+++ BRANO DI TESTO +++

La differenza fra i due indicatori è profonda e sostanziale: mentre la dichiarazione dei redditi attesta i proventi percepiti nell’anno, l’ISEE determina un valore che contiene il reddito, il valore degli immobili e dei risparmi posseduti, la situazione particolare nella quale un nucleo familiare può trovarsi (ad esempio la presenza di un disabile, oppure la presenza di tre o più figli).

Una valutazione della condizione economica deve servire a definire se e quanto erogare a titolo di provvidenza; ma il nodo di fondo è identificare il “reddito disponibile” del nucleo familiare.

A tal fine è possibile formulare due diverse ipotesi:

  1. Valutare come reddito disponibile le risorse economiche di cui il nucleo dispone al momento in cui richiede la prestazione, considerando ciò che il nucleo può davvero spendere (e dunque il reddito di cui gode il nucleo familiare);
  2. Utilizzare un indicatore composito come l’ISEE, assimilando il suo valore al reddito disponibile.

Come ovvio, b) è molto diverso da a), ed il valore dell’ISEE non è per nulla il reddito disponibile del nucleo al momento della prestazione: l’uso dell’ISEE, a parere di chi scrive, produce molte valutazioni improprie ed ingiuste; ad esempio:

  • I redditi utilizzati per l’ISEE sono quelli del secondo anno solare precedente; non viene dunque valutata né una media su un numero più lungo di anni, e nemmeno si tiene conto delle possibili variazioni che intervengono nel frattempo (perdita del lavoro, riduzione del reddito, variazione della condizione di un componente del nucleo familiare).
  • L’ISEE utilizza il reddito complessivo ai fini IRPEF, al lordo delle ritenute fiscali; e dunque l’ISEE contiene anche una parte di reddito di cui il nucleo non dispone, deviate verso la tassazione.
  • All’interno dell’ISEE affluiscono dati disomogenei: il reddito del secondo anno precedente, il canone di locazione pagato al momento della DSU, le spese sanitarie risultanti dal sistema tessera sanitaria nell’anno precedente; ad esempio, un ISEE richiesto e rilasciato oggi contiene come fattore di calcolo il reddito del 2023, il canone di locazione pagato nel 2025, le spese sanitarie del 2024.

+++

__CONSEGNA SCRITTA__: Per favore, prosegui il testo sull'ISEE e sul reddito disponibile dal punto in cui si interrompe. I record provengono da un'altra fonte.

+++ DATI FORNITI +++

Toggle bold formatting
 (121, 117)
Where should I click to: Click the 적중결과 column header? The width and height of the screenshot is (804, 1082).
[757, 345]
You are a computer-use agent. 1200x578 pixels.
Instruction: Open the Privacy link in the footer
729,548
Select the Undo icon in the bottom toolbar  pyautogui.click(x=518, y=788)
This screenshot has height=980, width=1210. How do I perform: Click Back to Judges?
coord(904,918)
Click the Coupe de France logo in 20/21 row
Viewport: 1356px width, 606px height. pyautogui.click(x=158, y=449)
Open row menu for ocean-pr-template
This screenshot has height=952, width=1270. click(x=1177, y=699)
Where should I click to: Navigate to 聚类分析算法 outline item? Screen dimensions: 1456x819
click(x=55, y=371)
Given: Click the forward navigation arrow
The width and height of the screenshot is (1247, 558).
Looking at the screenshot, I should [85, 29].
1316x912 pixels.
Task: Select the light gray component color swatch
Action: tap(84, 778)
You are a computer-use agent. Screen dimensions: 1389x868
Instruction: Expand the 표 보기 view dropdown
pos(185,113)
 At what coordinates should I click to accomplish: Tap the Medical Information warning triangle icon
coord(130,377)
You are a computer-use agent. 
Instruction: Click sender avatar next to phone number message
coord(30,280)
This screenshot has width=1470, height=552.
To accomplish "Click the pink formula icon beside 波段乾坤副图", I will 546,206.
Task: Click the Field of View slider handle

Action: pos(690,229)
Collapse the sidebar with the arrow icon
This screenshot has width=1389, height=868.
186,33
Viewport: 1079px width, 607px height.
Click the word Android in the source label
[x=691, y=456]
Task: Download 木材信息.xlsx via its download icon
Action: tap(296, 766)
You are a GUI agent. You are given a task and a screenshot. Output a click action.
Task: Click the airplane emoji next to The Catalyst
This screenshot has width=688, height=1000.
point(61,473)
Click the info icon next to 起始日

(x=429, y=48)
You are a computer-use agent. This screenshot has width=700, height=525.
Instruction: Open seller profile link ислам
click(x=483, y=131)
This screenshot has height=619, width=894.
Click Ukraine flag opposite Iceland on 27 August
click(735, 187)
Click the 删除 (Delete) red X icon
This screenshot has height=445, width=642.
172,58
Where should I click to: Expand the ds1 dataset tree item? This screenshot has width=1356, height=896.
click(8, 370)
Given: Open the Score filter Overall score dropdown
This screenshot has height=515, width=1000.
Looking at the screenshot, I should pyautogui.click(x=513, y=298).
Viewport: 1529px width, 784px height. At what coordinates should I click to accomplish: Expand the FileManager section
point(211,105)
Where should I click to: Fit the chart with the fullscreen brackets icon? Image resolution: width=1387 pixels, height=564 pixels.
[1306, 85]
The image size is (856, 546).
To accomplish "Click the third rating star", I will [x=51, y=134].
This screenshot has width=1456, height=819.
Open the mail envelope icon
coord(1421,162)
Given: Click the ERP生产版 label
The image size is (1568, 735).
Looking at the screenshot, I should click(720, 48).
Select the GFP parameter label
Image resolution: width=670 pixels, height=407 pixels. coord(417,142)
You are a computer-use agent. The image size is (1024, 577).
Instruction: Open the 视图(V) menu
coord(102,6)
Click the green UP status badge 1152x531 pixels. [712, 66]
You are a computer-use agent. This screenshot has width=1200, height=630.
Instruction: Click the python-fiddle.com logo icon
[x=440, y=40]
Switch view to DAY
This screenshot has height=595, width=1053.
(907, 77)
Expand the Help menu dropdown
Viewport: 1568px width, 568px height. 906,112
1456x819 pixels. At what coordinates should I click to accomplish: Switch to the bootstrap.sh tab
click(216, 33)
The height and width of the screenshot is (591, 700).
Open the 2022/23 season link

+++

__RISPOSTA AL COMPITO__:
  • I redditi ai fini ISEE sono abbattuti da franchigie che riguardano l’affitto pagato, o il mutuo (ma solo in parte) per la prima casa; ma se il nucleo ha sostenuto spese per pagare assistenza per un disabile o un anziano non autosufficiente, queste spese sono dedotte dall’ISEE solo nella misura in cui sono detraibili dal reddito ai fini IRPEF.
  • I patrimoni mobiliari (risparmi, investimenti) sono quelli del secondo anno solare precedente; se da allora il nucleo ha perso risparmi anche per motivi gravi, l’ISEE non lo rileva.
  • I patrimoni consistenti in titoli di stato, risparmio postale, obbligazioni Cassa DDPP sono esclusi dall’ISEE: e dunque si crea una disparità evidente tra nuclei che hanno risparmio “esente” e nuclei che hanno lo stesso risparmio non esente.
  • Nell’ISEE non sono incluse le indennità di accompagnamento e le altre provvidenze per gli invalidi; ma le somme percepite a tale titolo transitano comunque sui conti correnti dei nuclei familiari, e vengono quindi lo stesso “catturate” rilevando la giacenza media.
  • Eventuali risparmi vincolati (ad esempio somme destinate all’utilizzo al raggiungimento della maggiore età del fruitore), o beni sui quali l’autorità giudiziaria abbia posto dei vincoli di indisponibilità, pur se destinati a scopo di protezione futura, sono censiti nell’ISEE come somme utilizzabili.
  • I patrimoni immobiliari sono quelli al 31 dicembre del secondo anno precedente; se da allora il nucleo ha perso patrimonio, l’ISEE non consente di rilevarlo.
  • I patrimoni immobiliari vengono considerati sempre, qualunque natura essi abbiano: ma esistono diversi beni immobili non trasformabili in denaro; ed oltretutto l’ISEE considera anche gli immobili pignorati; non tiene in alcun conto – diversamente dall’IMU – dei fabbricati inagibili o inabitabili.
  • È frequente vedere nuclei familiari con un ISEE elevato a causa degli immobili: ad esempio anziani che hanno acquistato la casa per abitarvi ma hanno redditi mensili inadeguati; oppure comproprietari di seconde case impediti a vendere per la presenza di altri proprietari.
  • Le donazioni di patrimoni immobiliari fatte dal richiedente nei tre anni precedenti se a parenti o affini sono comunque considerate nell’ISEE.
  • Il valore degli immobili posseduti a titolo di usufrutto è identico a quello degli immobili posseduti a titolo di proprietà; ma l’usufrutto difficilmente può essere monetizzato; e rilevano ai fini ISEE anche gli immobili posseduti a titolo di diritto di abitazione: diritto che non consente né la vendita né l’affitto.
  • L’attestazione rilasciata dai servizi sociali di “abbandono del coniuge” o di “estraneità nei rapporti affettivi ed economici di figli e genitori non conviventi” può produrre una diminuzione dell’ISEE: ma i due concetti sono assolutamente indefiniti, e l’attestazione dei servizi sociali si presta a troppa discrezionalità.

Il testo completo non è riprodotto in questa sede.